I have known competitors who did nothing except stand on guard and hit as hard and as fast as possible the moment the opponent came within distance. I have known a competitor whose only tactic was to charge forward with the exact same barrage of strikes every time he fought, without the slightest concern for his own defense. Cutting 1,2,3,4 and 7 as hard and as fast as he could get away with was the one solution to every tactical question in this fencer's mind.

Against an opponent who cannot handle the intensity, these approaches will work, even though they are not examples of skillful swordsmanship. They work for psychological reasons that exist only in the context of the bout and not in real combat, because the opponent has no reason to want to get injured over a friendly fencing match and will therefore respond differently than he otherwise would. He would quite possibly be overwhelmed in the exact same way in a real duel, but the result might be different than the buffalo had anticipated. In one famous real-life incident, the charging buffalo opened his mouth in a terrifying scream as he attacked- only to swallow a few feet of his opponent's blade as the man simply extended his arm in a blind panic, killing the bully on the spot.

Against an opponent who can handle the intensity, the buffalo will usually lose, although he will lose by a much narrower margin than he really ought to because his opponent will be actively protecting him from the consequences of his own recklessness whether he realizes it or not.

If you would lose at level 4 or 5, you have no business winning simply because you decide to fight at level 7 or 8. Skillful swordsmanship works under all conditions; it does not depend on intimidation or on the opponent's sense of responsibility.

All broadsword fencers should spend substantial training time working at level 2 or 3- what we describe in my school as "slow play." Slow play cannot be won by speed or athleticism, because none is used; it can only be won by intelligent use of real fencing technique. All broadsword fencers should also spend a lot of time fencing at level 4 or 5, and a certain amount of time at level 6. Level 7 should be used only by advanced fencers as an occasional training experiment with a trusted partner. The purpose of this is to build the fencer's ability to handle psychochemical stress reactions that occur in actual combat. These reactions can sometimes occur spontaneously even in a friendly bout, as in one case where I experienced tunnel vision and loss of fine motor control in an ordinary bout against a new opponent. For this reason, even if you don't believe in "training for the duel," it's still a useful skill to be able to fence effectively under those conditions.
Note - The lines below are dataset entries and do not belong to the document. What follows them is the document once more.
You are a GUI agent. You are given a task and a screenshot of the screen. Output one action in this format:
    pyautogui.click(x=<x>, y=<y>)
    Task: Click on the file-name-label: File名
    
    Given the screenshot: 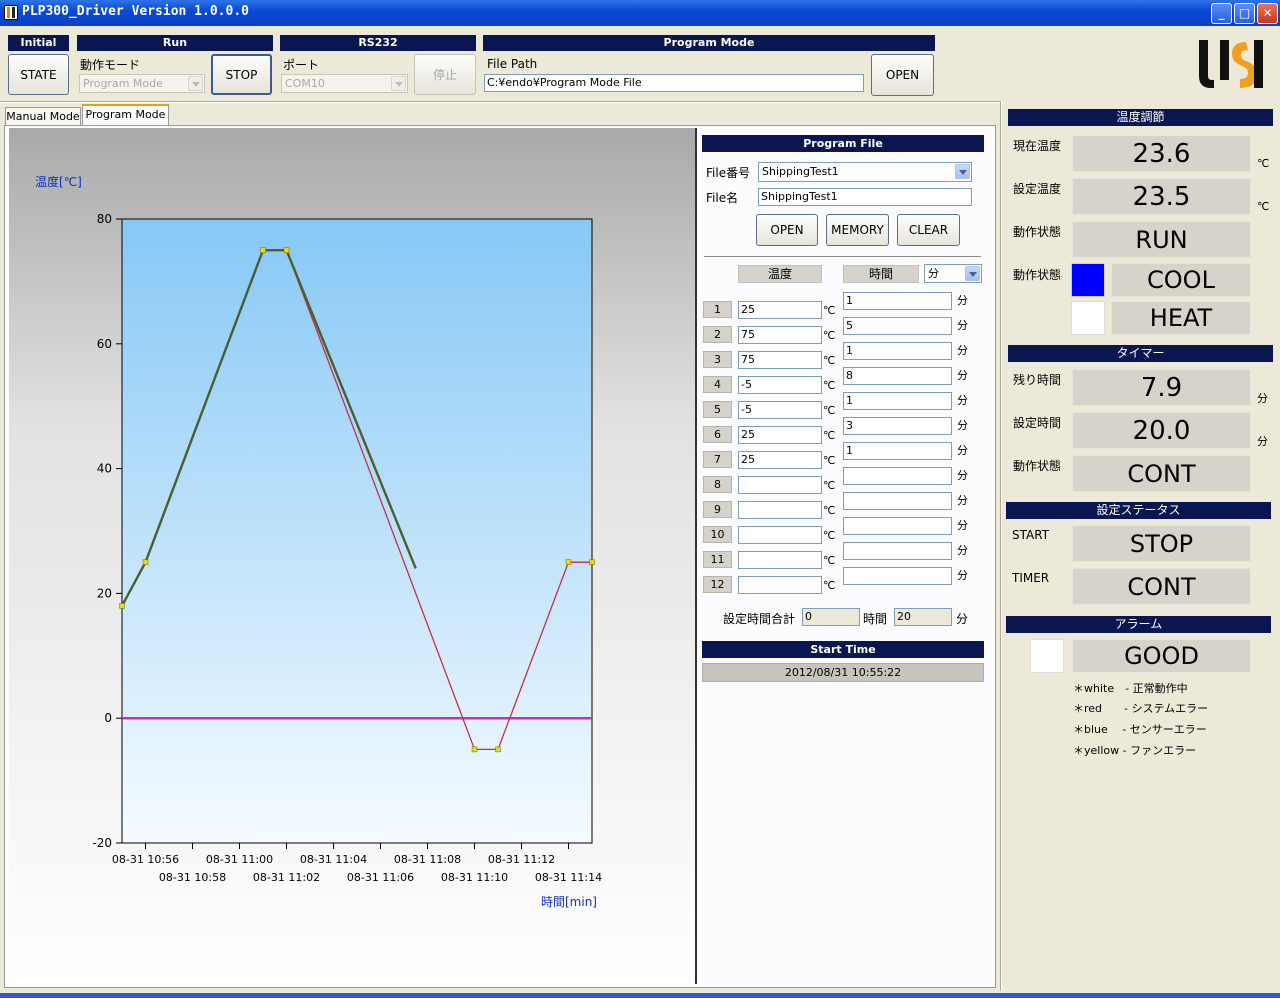 What is the action you would take?
    pyautogui.click(x=722, y=198)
Anything above level 7 is a real fight and not training, and should therefore never be done in training because it can't be. (The Dog Brothers is one group that actually trains a few times a year at what I would call level 8 or 9. This works only as stickfighting and not as swordsmanship, because the Dog Brothers are willing to absorb stick strikes that would be either lethal or crippling with a sharp sword.)

Anything above level 6 ("sharp and even a little bit scary but still controlled") has no place in League competition, and even level 6 should be entered into only if both fencers are up to it. It should not be imposed by one fencer on another fencer in order to overwhelm him.

The seconds should always stop the bout if these conditions are not met or understood by both fencers. If you're fencing without seconds, it's up to you to do the same. If your opponent is trying to win through raw violence alone, you should simply refuse to continue the fight. Report the incident to the League, and the fight will be voided.

Broadsword League bouts represent a controlled and intelligent test of fencing skill between two respectful opponents. They cannot and do not represent a free-for-all, "kill or be killed" battlefield situation. The type of broadsword fencing we want to represent is that which would work consistently under all conditions, and not only against opponents we can personally intimidate.